6:27-007 in the morning
When I got out of bed, I knew I was a big challenge. I pushed the alarm an hour early, so I could squeeze in three sets of 200 sit-ups (a two-gallon kettle filled with lemons and two frozen blueberries) before breakfast. Next, I strapped myself to a vibrating flexible belt, the first fda-approved belt coloring system for adjusting, tightening, fastening and strengthening abs segments. I had a seven-inch stain in the pit on the train and I didn’t even move.
11:15 a.m. – dingding dingdong rabbit
The first sign of a rumble in my stomach in the morning, I pointed to the carrot. It drives me crazy, but I have a talent for killing people – a stone project. Although my colleague is in charge of Chipotle and Just Salad, I know a major carrot – only diet gives me the perfect orange glow and really brings out my natural outline. Before you laugh at me eating all these carbs, I order a low-carb carrot to beat the bloat. I ate 11 carrot sticks – soft belts always make me hungry.

In the afternoon 2:45. – all or nothing
I cleaned up the office space and collected our professional trainers’ recommendations for Shake Weight, Flexor Flex, and Ab Rockets. I undressed and wore the sauna suit I ordered the week before. I did three sets of 100 inverted sit-ups and blew off some steam on Ab Rocket (while accumulating more steam in my clothes). Then he returned to the bar, got my legs and blisters, and pulled out three sets of inverted sit-ups. I can’t lie – I’m suppressed. I was also a bit humiliated, hanging in a business place, miserable, wearing a huge black trash bag like my father used to pull out tilted leaves. Sweat gathered at the door. If I broke the floor, my boss threatened to stop paying me, but I knew I had to turn on the power. Later, I gave myself a warm brown rice cake and a long cold shower. I’ve never felt so alone.

4:30 PM – H2No
My pictures have been taken for hours now, and it’s time to cut down on my drinking. I limit myself to four drops of water per hour, which is a formula I encountered while studying online. Sound crazy? But by manipulating my drinking before a photo shoot, like all fitness models, my muscles may be more visible at the end of the day. To be exact, I had to turn around when my editor, Jordan, fed the water with a pipette.

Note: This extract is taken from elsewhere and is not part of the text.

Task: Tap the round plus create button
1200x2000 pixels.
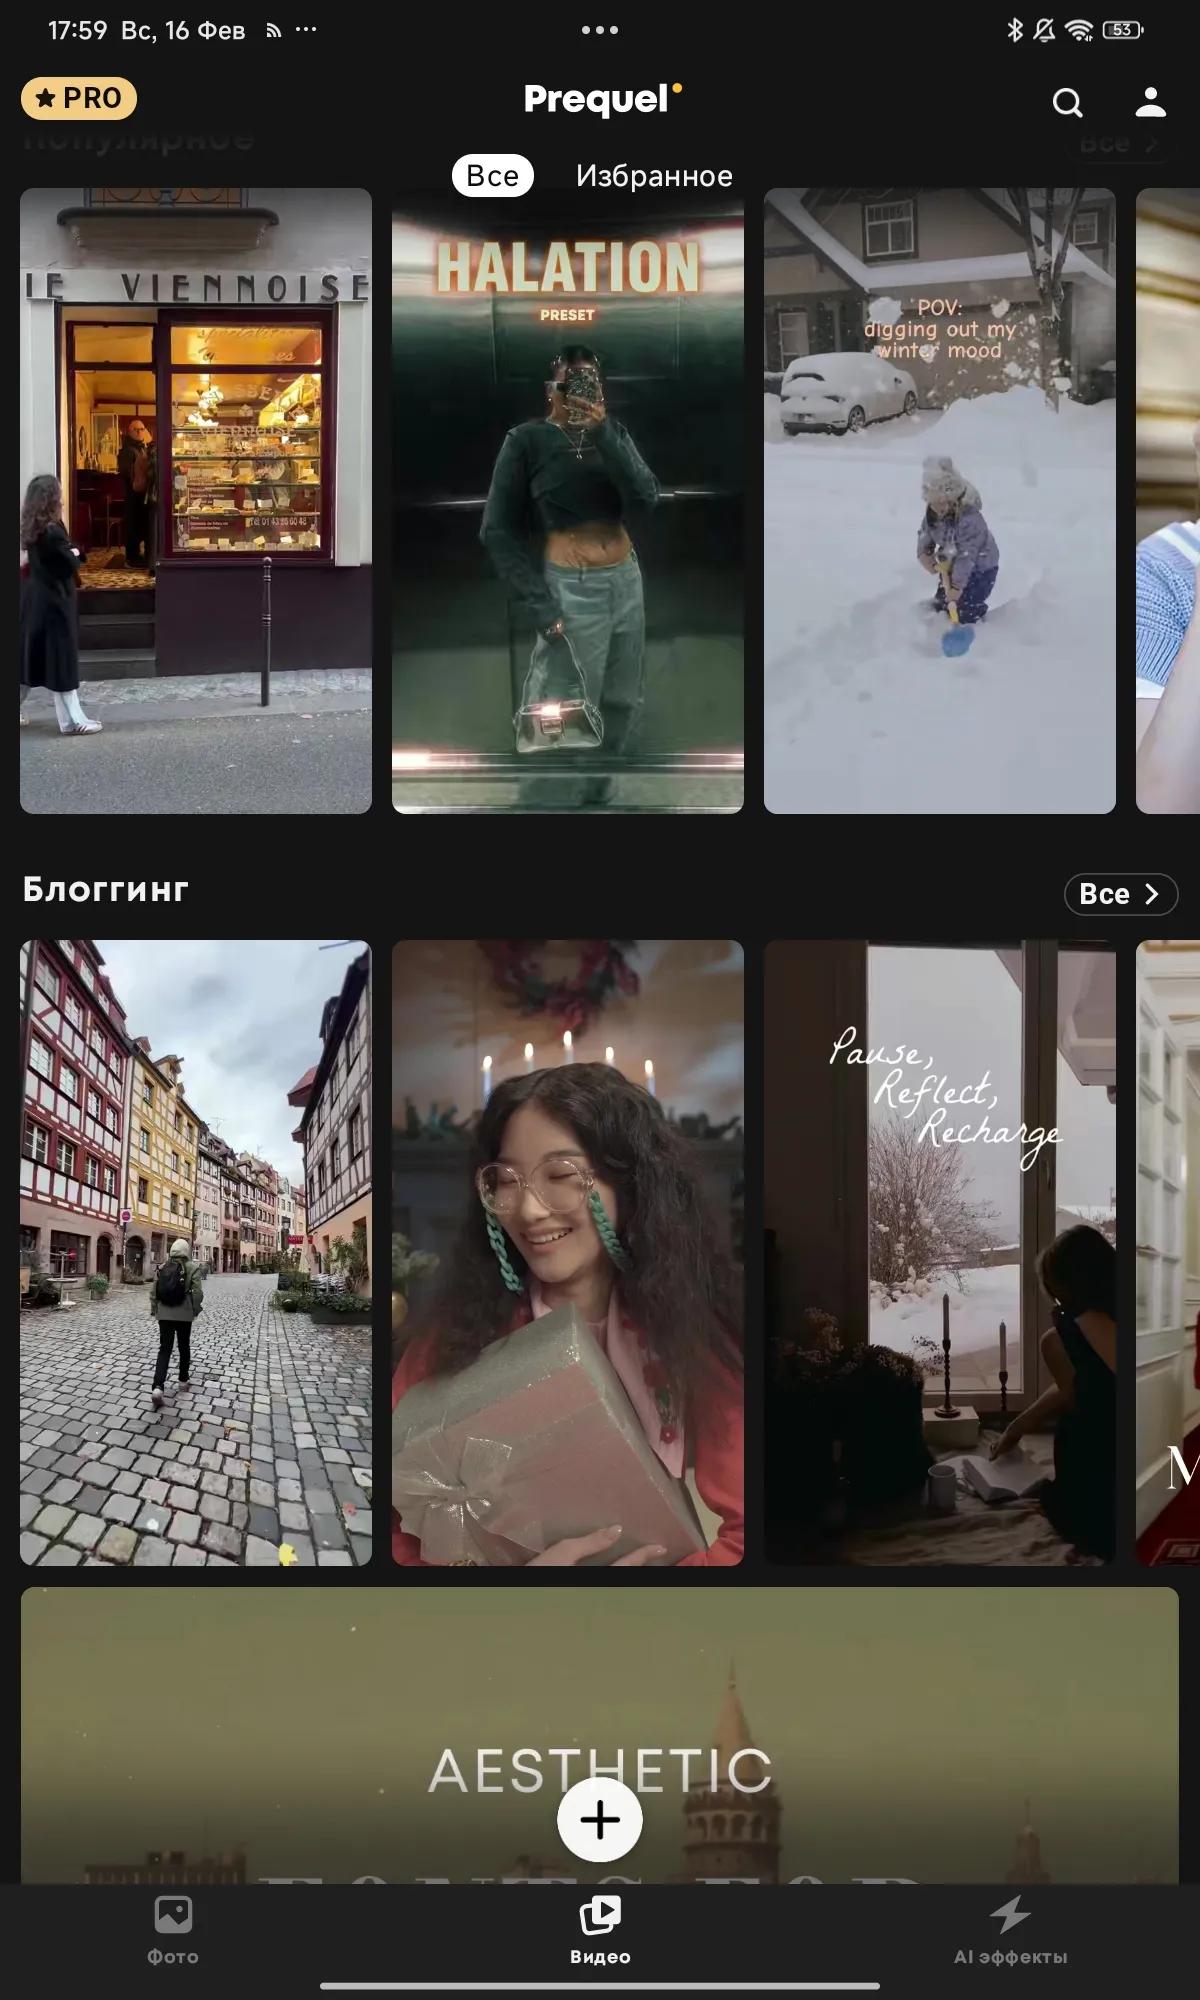Action: [x=600, y=1819]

Men are my desires.

6:30 p.m. – haha
After all these years of sweat, I’m happy to try laughter, which is the latest trend in targeted abdominal fitness. I messed up my colleague’s email for at least 35 minutes. Although my stomach felt like an incinerator, I began to lose focus on the computer screen and get tired of the rude stuff. I knew I had to push it out in an hour, so I fired a big shot. Each of my colleagues rubbed their feet in turn and then added another five minutes until I got back to work. After walking for 10 minutes, I encountered an unknown wall of exhaustion in my 22 years of life. My vision began to blur. I thought I wanted Ralph. Fortunately, the great lead researcher David stepped in at the last minute.

8:00 – say cheese
It’s time for a big leak. When the photographer was founded, her assistant sprayed me with cooking oil so I could shine. When we were satisfied with a bunch of glamour shots, I gave myself a real glass of water, a Mexican band and a beautiful white horse, rented a beautiful white horse to ride in times square and showed all my hard work.
Of course, I’ve achieved my six-pack goal in a day. But this is not the time to not try. I’ve put some very important relationships in a stalemate, and I’ve focused on the limits. My dog ran away from home and I was fired. When I made him think my stone was hard, my boyfriend even broke his finger. He broke up with me.

Will I challenge for another day? Probably not. In the end, I could feel the fact that I had sacrificed a day for some amazing results. However, when I relax my waist on the way home, I don’t think it’s worth it to treat and change my lifestyle, because the hardness difference between sapphires and diamonds is so great.